[READING PASSAGE Boundary: Start]

If you’re curious, no, being right all the time doesn’t get old.
It would seem NCR has finally realized it can’t build software for shit and is shopping their Aloha POS business.
We suspect the straw that broke the camel’s back was the recent $30-some million poured into R&D in an attempt to fix the debacle that is Aloha with nothing to show except a withering market share.
Fortunately for shareholders, NCR management compensation isn’t tied to performance.
How did we get here?
Aloha didn’t become the poster child for a failed business overnight. It took many years of careful, negligent pruning, and it extends prior to the incompetent leadership at NCR today.
Aloha was purchased by Radiant in 2003.
NCR then gobbled Radiant in 2011.
NCR was and is a hardware business that tried to buy itself into software relevance, but just because you paint stripes on an ass doesn’t make it a tiger.
So doing what NCR does, it failed to meaningfully invest in Aloha.
Instead, Aloha persisted as a spaghetti code of an animal, with so many versions and so many patch jobs that it became impossible to properly support.
We don’t envy the situation today’s management at NCR found themselves in, but they didn’t do themselves any favors with their overarching incompetence.
So now NCR is hocking the Aloha business unit as if it’s an asset, when it’s a massive liability.

[READING PASSAGE Boundary: End]
[SUPPLIED INFORMATION Boundary: Start]

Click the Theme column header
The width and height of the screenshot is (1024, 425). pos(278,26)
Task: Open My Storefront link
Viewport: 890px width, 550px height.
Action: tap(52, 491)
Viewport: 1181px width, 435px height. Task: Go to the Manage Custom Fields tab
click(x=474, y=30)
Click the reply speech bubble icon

[SUPPLIED INFORMATION Boundary: End]
[SUPPLIED INFORMATION Boundary: Start]

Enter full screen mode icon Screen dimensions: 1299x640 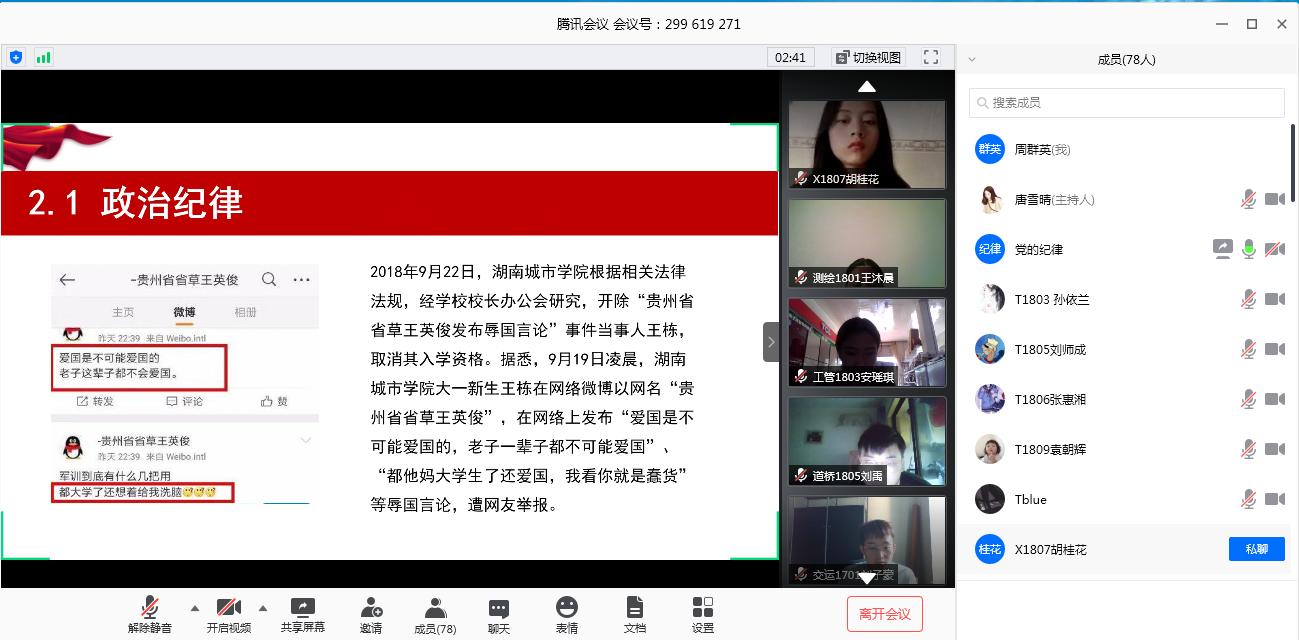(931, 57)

[SUPPLIED INFORMATION Boundary: End]

WORK TASK: From the commentary above on NCR's Aloha POS business, reproduce verbatim the stretch from "We suspect the" through "it a tiger.".

SOLVED PROBLEM:
We suspect the straw that broke the camel’s back was the recent $30-some million poured into R&D in an attempt to fix the debacle that is Aloha with nothing to show except a withering market share.
Fortunately for shareholders, NCR management compensation isn’t tied to performance.
How did we get here?
Aloha didn’t become the poster child for a failed business overnight. It took many years of careful, negligent pruning, and it extends prior to the incompetent leadership at NCR today.
Aloha was purchased by Radiant in 2003.
NCR then gobbled Radiant in 2011.
NCR was and is a hardware business that tried to buy itself into software relevance, but just because you paint stripes on an ass doesn’t make it a tiger.